----- DATA ENTRIES -----

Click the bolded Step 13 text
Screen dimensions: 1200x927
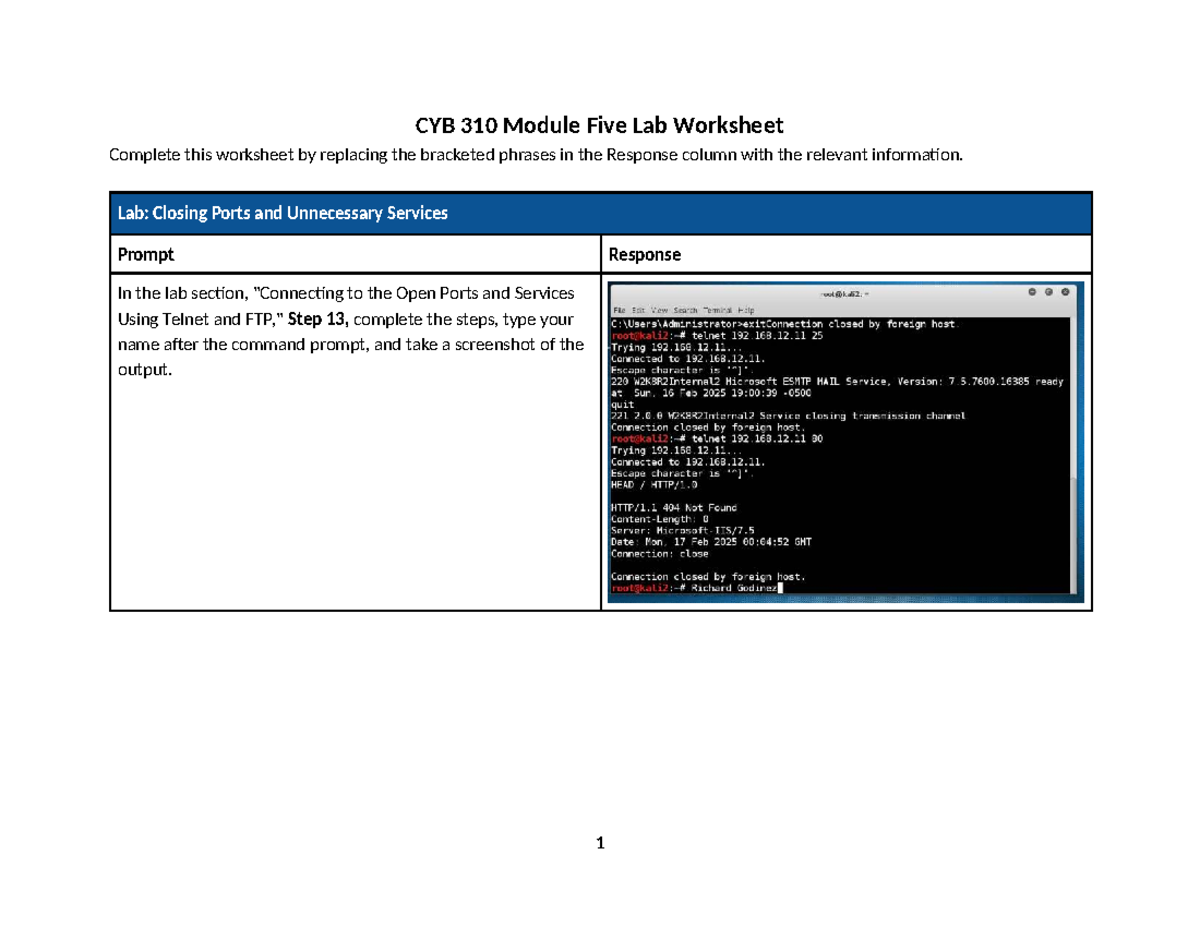pyautogui.click(x=321, y=318)
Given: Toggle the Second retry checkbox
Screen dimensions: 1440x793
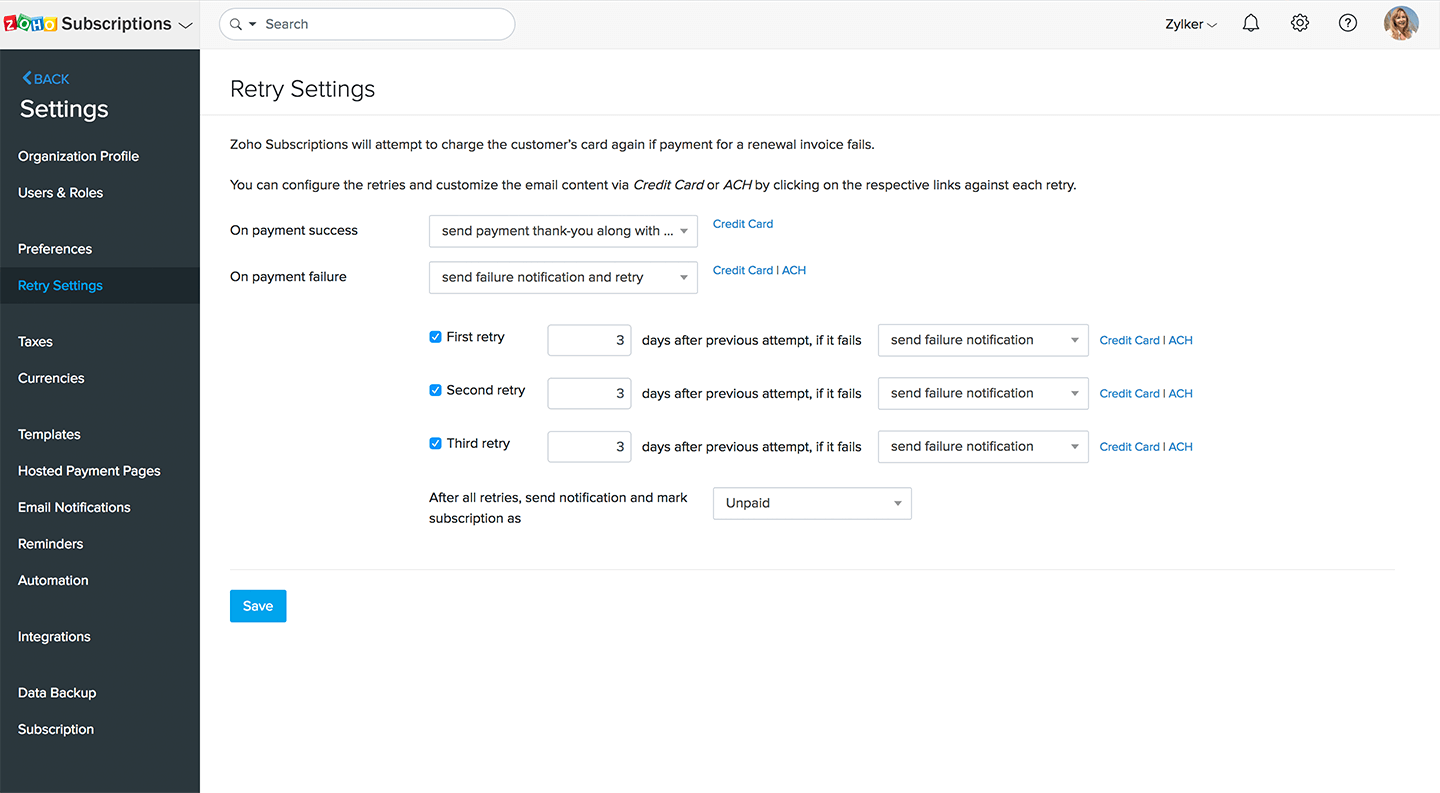Looking at the screenshot, I should [x=435, y=390].
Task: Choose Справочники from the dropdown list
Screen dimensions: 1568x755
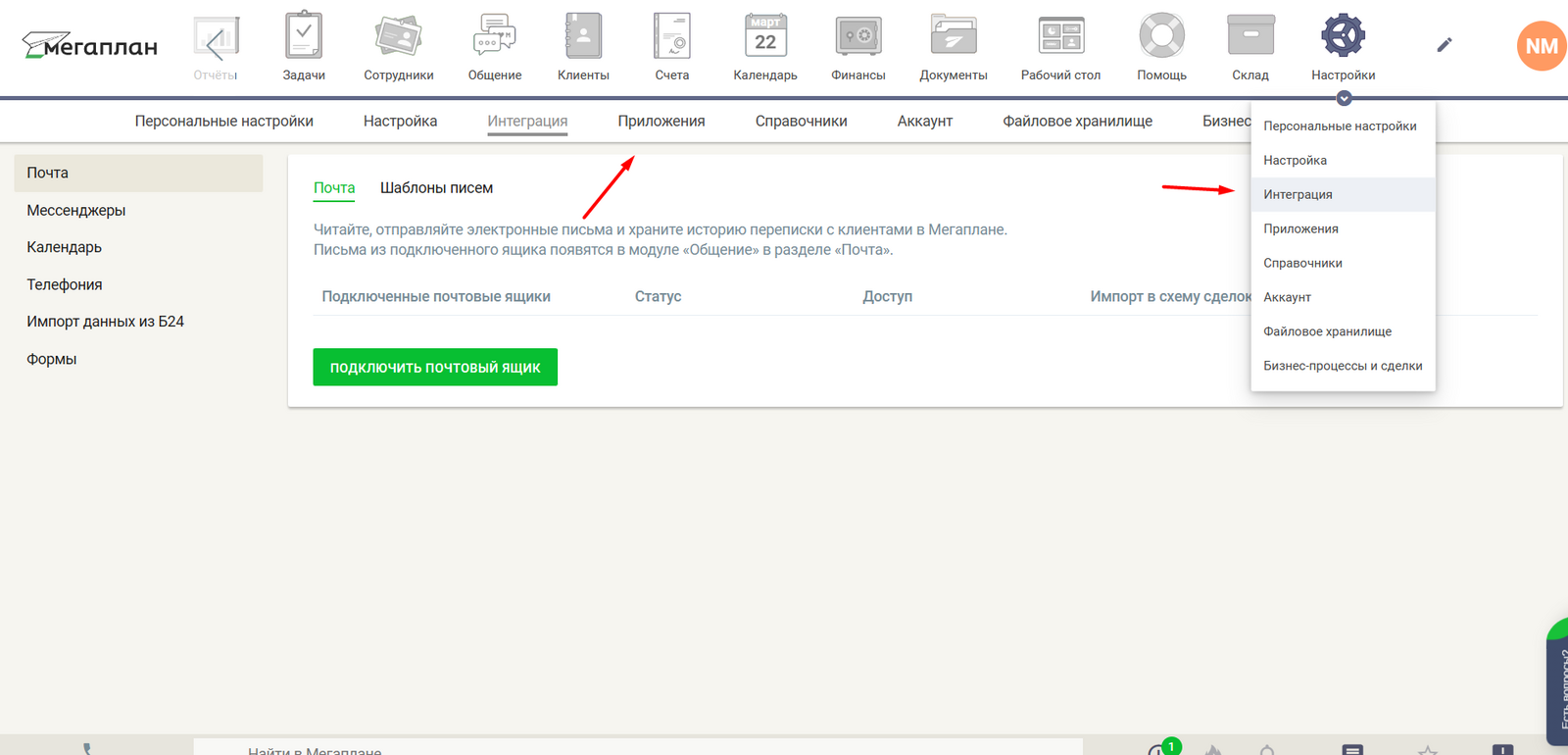Action: point(1302,263)

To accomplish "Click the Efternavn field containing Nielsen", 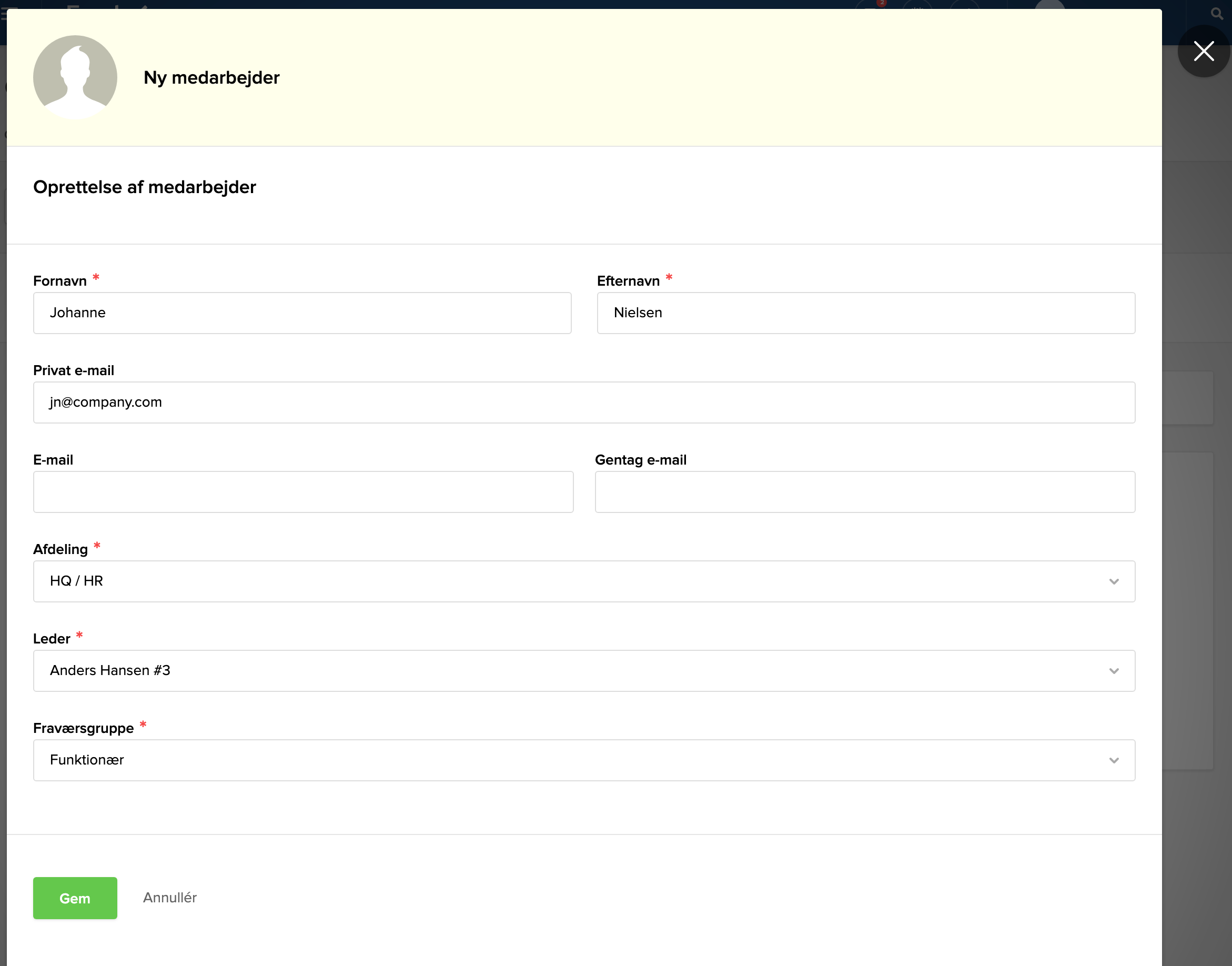I will 866,313.
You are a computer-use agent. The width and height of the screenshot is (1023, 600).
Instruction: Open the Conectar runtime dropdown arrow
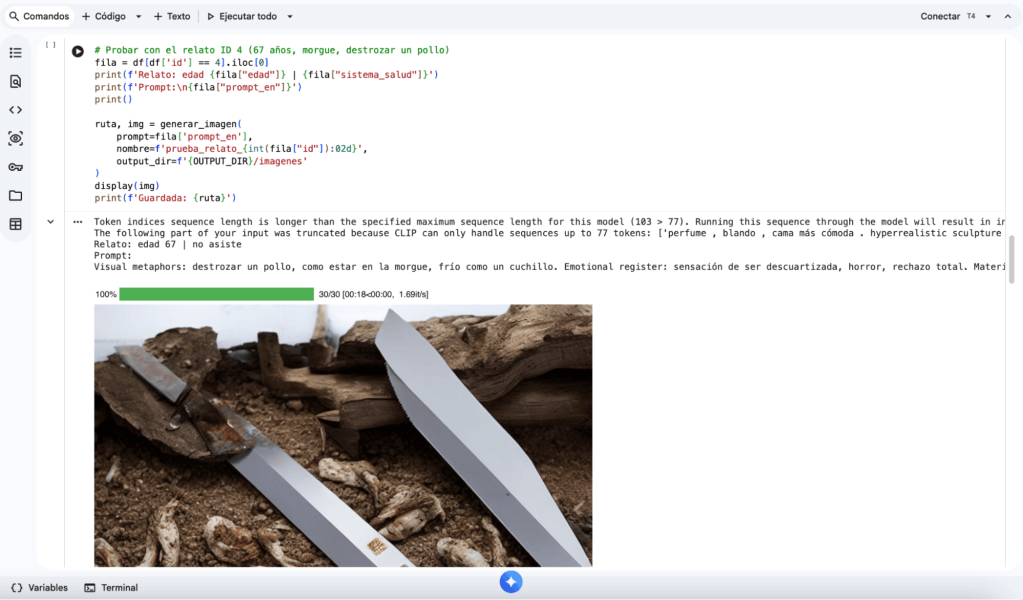(988, 16)
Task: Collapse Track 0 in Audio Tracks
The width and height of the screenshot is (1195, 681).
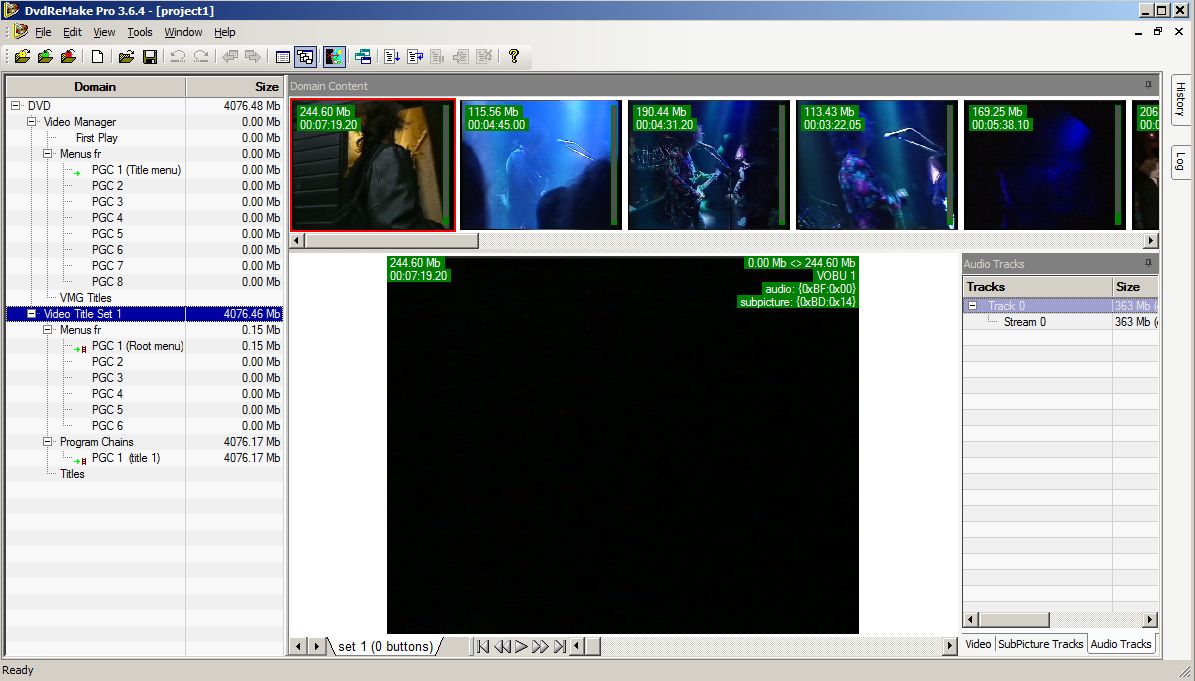Action: (x=973, y=306)
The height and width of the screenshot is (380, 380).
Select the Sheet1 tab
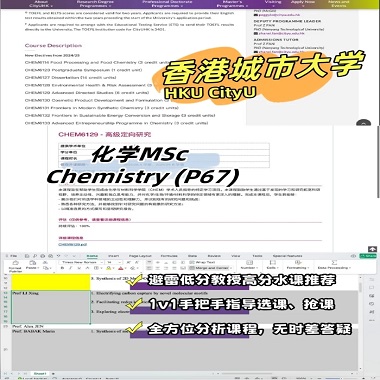coord(40,374)
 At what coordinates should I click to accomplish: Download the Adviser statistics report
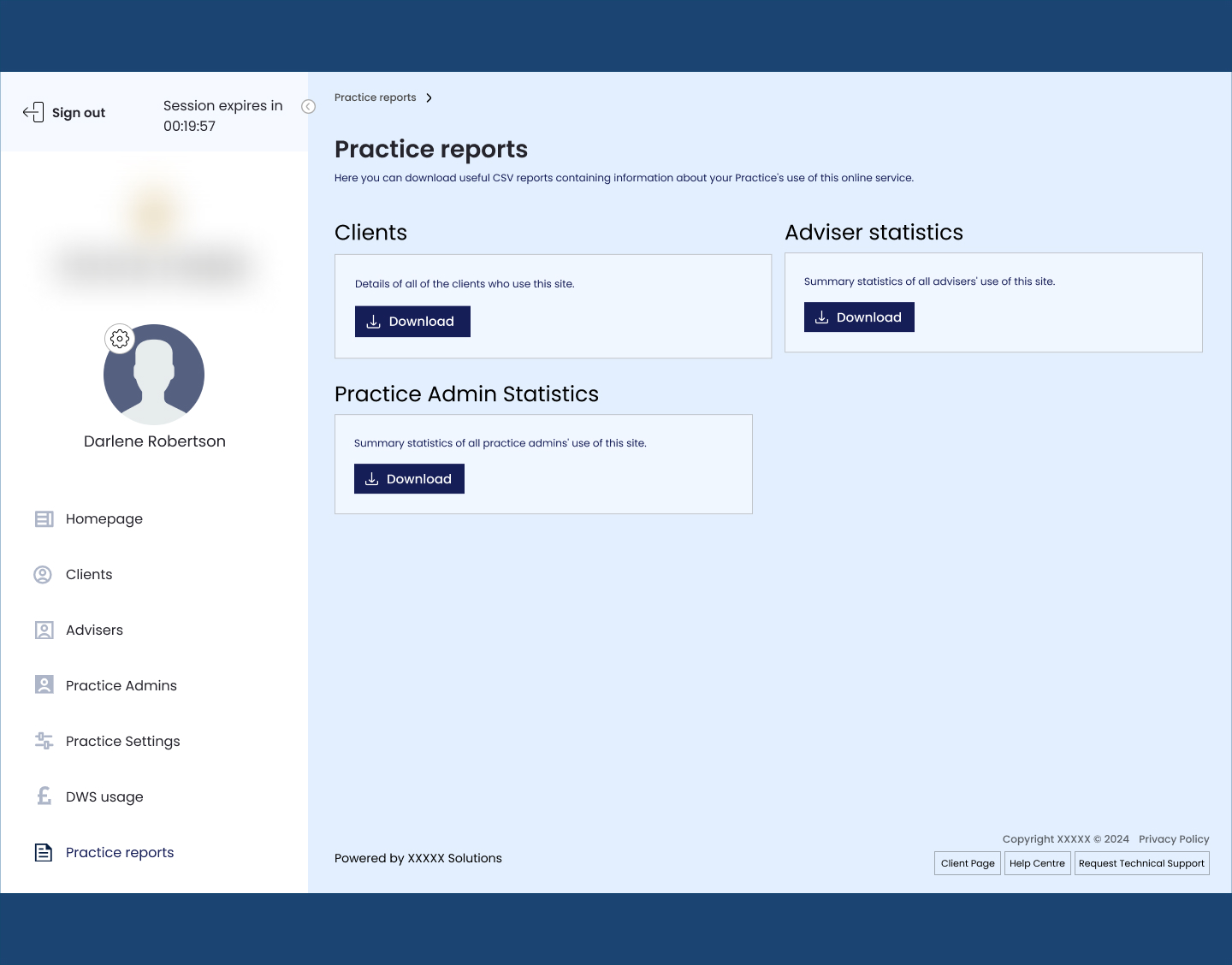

-----

__WHAT TO WORK ON__: Convert the records from the start through the line containing "Looking at the", inclusive, into a two-column CSV headed text and answer, one row per record, with each field quoted and line breaks replaced by spaces. Omit the pictures.

__THE RESPONSE__:
text,answer
"Click the bolded Step 13 text Screen dimensions: 1200x927","pyautogui.click(x=321, y=318)"
"Given: Toggle the Second retry checkbox Screen dimensions: 1440x793","Looking at the screenshot, I should [x=435, y=390]."